• TAREFA PROPOSTA:
Por favor, continue o texto sobre a molécula miR-450a e o câncer de ovário a partir da última frase apresentada.

• TEXTO EXTRAÍDO:
Um alvo terapêutico para o câncer de ovário
foi identificado por pesquisadores do Brasil e dos Estados Unidos. Em artigo
publicado na revista Cancer Research, os pesquisadores descreveram a ação
de uma pequena molécula de RNA (ácido ribonucléico) capaz de bloquear o
processo de metástase (formação de uma nova lesão tumoral a partir de outra), e
reduzir o tumor quase por completo, ao silenciar a expressão de genes
envolvidos na migração celular e no metabolismo energético do tumor.
A molécula conhecida como miR-450a geralmente
tem baixa expressão em tumores. Porém, testes in vitro e em
camundongos mostraram que, quando superexpressa (aumentada na célula), pode ter
efeitos positivos no tratamento do câncer de ovário.
O estudo foi realizado no Centro de Pesquisa,
Inovação e Difusão financiado pela Fundação de Amparo à Pesquisa do Estado de
S. Paulo (FAPESP) na Universidade de São Paulo em Ribeirão Preto. Contou com a
colaboração do professor do Laboratory of Muscle Stem Cells and Gene
Regulation, do National Institutes of Health (NIH), nos Estados Unidos, Markus
Hafner.
“Trata-se de uma molécula promissora. Podemos
desenvolver, no futuro, com nanotecnologia, estratégias terapêuticas contra o
câncer de ovário”, disse o pesquisador do Centro de Terapia Celular e
coordenador do estudo, o geneticista Wilson Araújo da Silva Junior.
Por ser inicialmente assintomático, o câncer
de ovário tende a ser detectado já em estágio avançado. “A principal arma no
tratamento hoje é a cirurgia. A miR-450a pode ser um bom alvo terapêutico, que
associado ou não a quimioterapia, pode ter o potencial de contribuir como
terapia neoadjuvante [tratamento pré-cirúrgico], aumentando taxas de resposta
pré-operatórias, bem como, em casos de estadiamento avançado, diminuir o risco
de progressão ou morte pela doença, com possíveis efeitos colaterais menores
que o da quimioterapia. Outro ponto interessante da molécula é o bloqueio da
metástase”, comentou o geneticista.
Os chamados microRNAs, como o 450a, são
pequenas moléculas de RNA que não codificam proteína, mas desempenham função
regulatória no genoma e, por consequência, em diversos processos
intracelulares. A estratégia de atuação dessas moléculas consiste em se ligar
ao RNA mensageiro expresso por um gene, impedindo sua tradução em proteína.
Corte de energia
Os testes in vitro e in vivo realizados
no Centro de Terapia Celular, como parte do doutorado de Bruna Muys, bióloga
bolsista da FAPESP, mostraram que, quando superexpresso, o miR-450a não só
reduzia o tumor como também bloqueava o processo de metástase. No entanto, era
preciso identificar ainda quais genes de proliferação e invasão celular estavam
sendo inibidos pela molécula.

• MATERIAL FORNECIDO:
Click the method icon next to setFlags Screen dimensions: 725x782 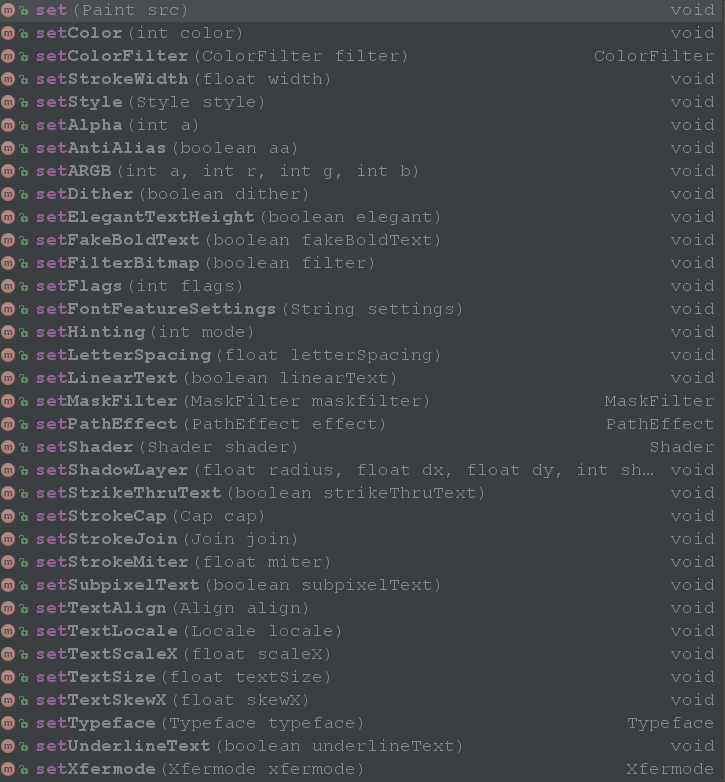click(7, 286)
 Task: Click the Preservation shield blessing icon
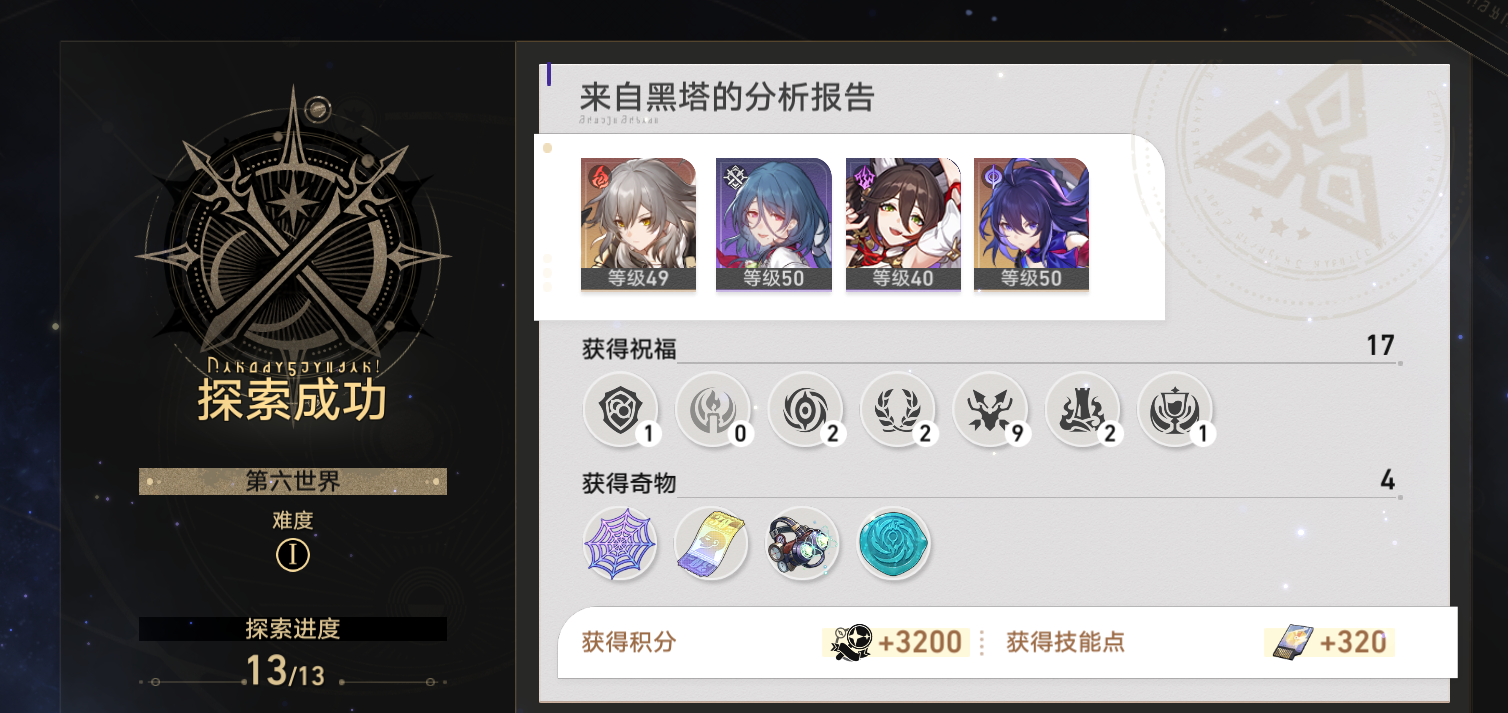620,409
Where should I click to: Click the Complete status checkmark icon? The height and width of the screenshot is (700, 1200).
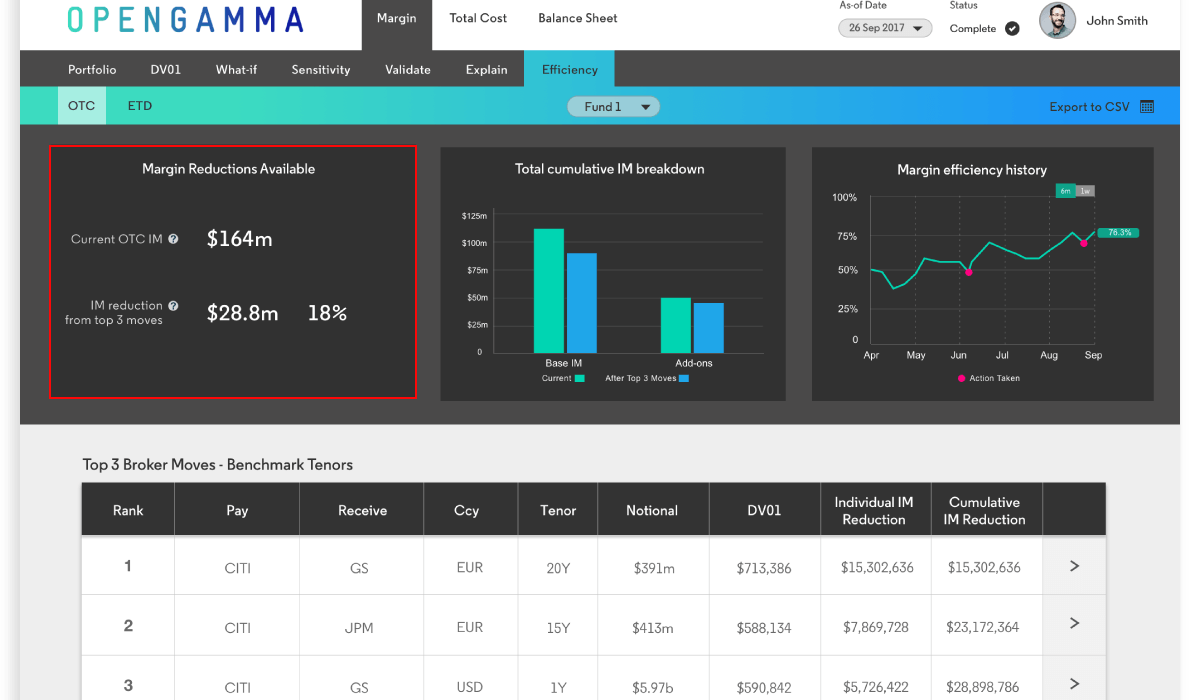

• ESPAÇO DA RESPOSTA:
Nesta etapa, os pesquisadores trabalharam em
colaboração com o grupo do NIH. O estudo teve apoio a FAPESP por meio de uma
Bolsa Estágio de Pesquisa no Exterior (BEPE). “Depois de toda a etapa
inicial e de caracterização, precisávamos descobrir quais genes de migração
celular e invasão a molécula miR-450a estava regulando. Com a tecnologia que o
laboratório do NIH dispõe para procura de alvos de RNA não codificadores,
descobrimos que esse microRNA atua também na redução de energia da célula,
levando-a à morte”, disse Silva Júnior.
Os pesquisadores identificaram que o miR-450a
bloqueia genes relacionados à proteína vimentina, que integra a via de invasão
celular. Atua também na desregulação dos genes da via de transição
epitélio-mesenquimal – essenciais para a capacidade de migração, invasão e
resistência à apoptose celular –, inibindo a ocorrência de metástase.
Em relação ao crescimento tumoral, a molécula
atua em um gene mitocondrial (MT-ND2), e três do genoma nuclear (ACO2, ATP5B e
TIMMDC1), envolvidos em uma das etapas da respiração celular e na produção de
energia (fosforilação oxidativa).
Ainda como consequência das alterações no
metabolismo energético, foi observada diminuição da taxa de glutaminólise e
aumento de glicólise. De acordo com os pesquisadores, esse desequilíbrio
energético pode resultar na produção ineficiente de lipídios, aminoácidos,
ácidos nucleicos pelas células tumorais e, com isso, inibir as vias de
sinalização associadas à migração e invasão (metástase).
Papel da placenta
A descoberta da molécula e de seu mecanismo
de atuação surgiu como resultado do projeto de mestrado de Muys, também apoiado
pela FAPESP e vinculado ao Centro de Terapia Celular. No estudo, mostrou-se que
ocorre expressão elevada do miR-450a na placenta e baixa expressão em tumores,
incluindo o câncer de ovário. A conclusão do grupo foi que, na placenta, essas
moléculas estariam regulando mecanismos análogos ao desenvolvimento do tumor.
Embora a formação da placenta e dos tumores
sejam processos completamente diversos, existe, até certo ponto, muita
semelhança na programação genética de ambos. “A placenta cresce, invade o
útero, prolifera e passa por uma vascularização – processo conhecido como
angiogênese. É tudo o que o tumor precisa. Porém, diferentemente dos tumores,
na placenta esses programas genéticos estão ativos de forma controlada”, disse
Silva Junior.
“Por isso, nossa ideia foi buscar novos alvos
terapêuticos estudando genes altamente expressos na placenta, mas que não estão
ativos em tumores. Essa correlação significa que moléculas como a miR-450a
deixam de regular processos biológicos importantes para o desenvolvimento do
tumor. Pelos nossos achados, se um gene aparece com essas características é
sinal que ele pode ser um bom alvo terapêutico”, disse.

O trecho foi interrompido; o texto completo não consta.